▶ _WHAT TO PRODUCE_
Transcribe the passage of the Supreme Court news article below word for word, from "The Bush administration" up to and including "for the government.".

▶ _PAGE EXCERPT_
[Start of Attachment]

Supreme Court considers challenge to one student correcting another's work
WASHINGTON (AP) _ Allowing one student to correct another's work and call out the results to the teacher is just as much a violation of privacy as a doctor forcing patients to reveal medical test results
Tuesday, November 27th 2001, 12:00 am
By: News On 6
WASHINGTON (AP) _ Allowing one student to correct another's work and call out the results to the teacher is just as much a violation of privacy as a doctor forcing patients to reveal medical test results in public, a lawyer argued to the Supreme Court Tuesday.
Revealing grades in open class is needlessly embarrassing, and violates federal law, a the lawyer for an Oklahoma mother of three argued. The court is expected to decide next year whether trading papers in class, as the practice is known, violates a federal privacy law, as the woman claims.
Kristja Falvo claims classmates called her son Philip ``dummy'' and ``stupid'' because the reading-disabled child's scores were lower than his sixth-grade classmates in Owasso. She said she complained but got nowhere.
What the school district wants ``is unfettered and unshackled rights to disclose exam results to whomever they choose,'' argued her lawyer, Wilfred K. Wright.
Teachers violate the law when they reveal grades without a parent's consent, even if the grade is just the result of a classroom pop quiz, Wright argued.
Falvo sued in 1998, saying the practice violated students' civil rights. She won a lower court ruling that focused instead on whether paper-swapping violates a 1974 law that conditioned federal aid for schools to a guarantee that ``education records'' will be kept private.
The Bush administration sided with the school district, and urged the high court to overturn a federal appeals court ruling that critics say could spell the end of academic honors like ``student of the week,'' or displays of graded student art in school hallways.
The Denver-based 10th U.S. Circuit Court of Appeals misinterpreted the 1974 law, the administration argued.
Congress was concerned with preserving the privacy of final, institutional records of a school, not the results of one pop quiz, Deputy Solicitor General Edwin Kneedler argued for the government.

[End of Attachment]

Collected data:
[Start of Attachment]

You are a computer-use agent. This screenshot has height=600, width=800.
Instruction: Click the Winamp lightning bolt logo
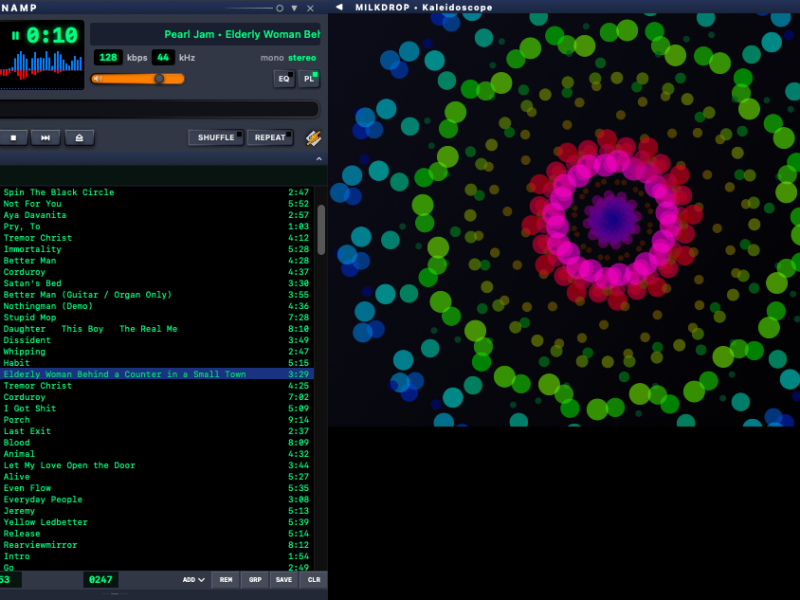[313, 138]
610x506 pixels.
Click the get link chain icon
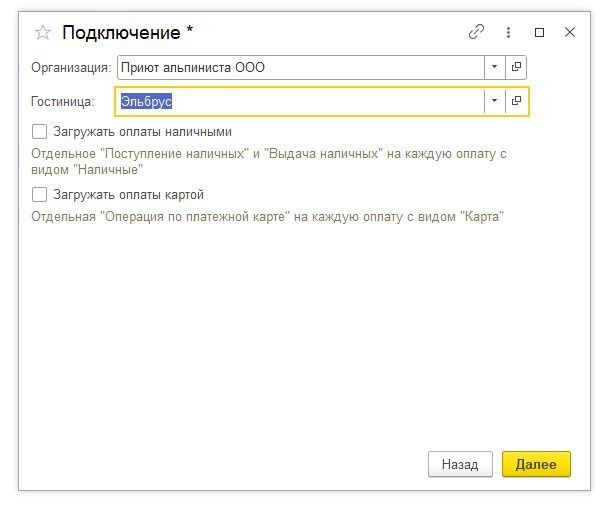[x=476, y=32]
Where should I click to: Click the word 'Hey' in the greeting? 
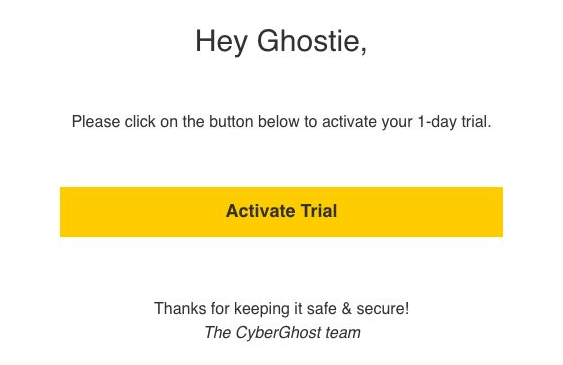coord(221,42)
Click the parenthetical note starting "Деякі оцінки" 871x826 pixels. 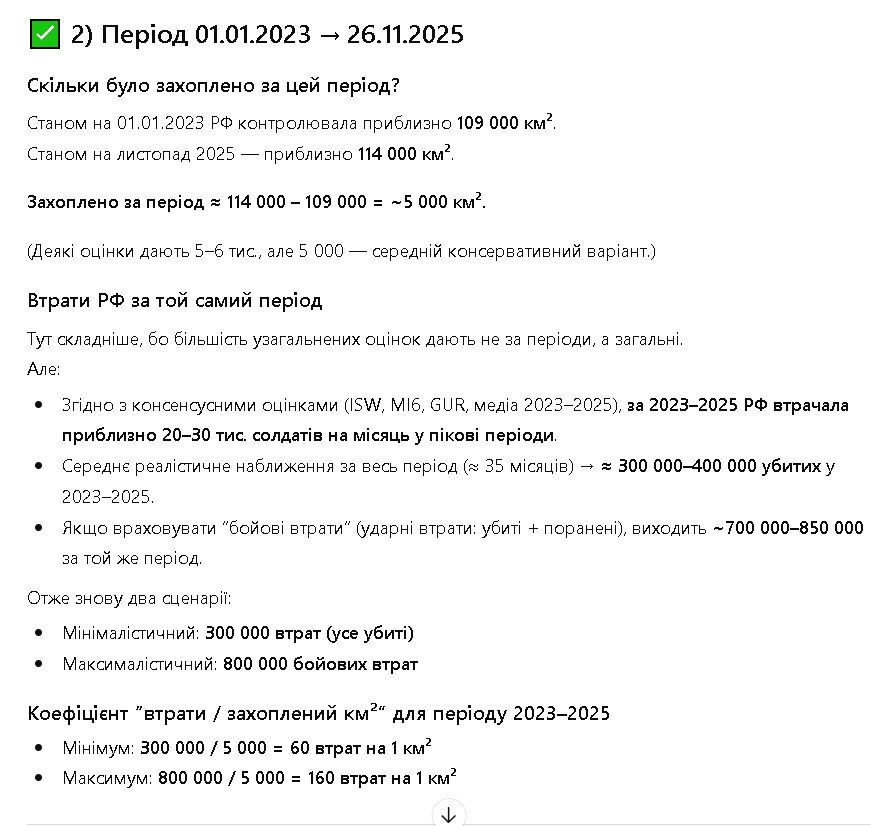pos(341,251)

[End of Attachment]

▶ _ANSWER SPACE_
The Bush administration sided with the school district, and urged the high court to overturn a federal appeals court ruling that critics say could spell the end of academic honors like ``student of the week,'' or displays of graded student art in school hallways.
The Denver-based 10th U.S. Circuit Court of Appeals misinterpreted the 1974 law, the administration argued.
Congress was concerned with preserving the privacy of final, institutional records of a school, not the results of one pop quiz, Deputy Solicitor General Edwin Kneedler argued for the government.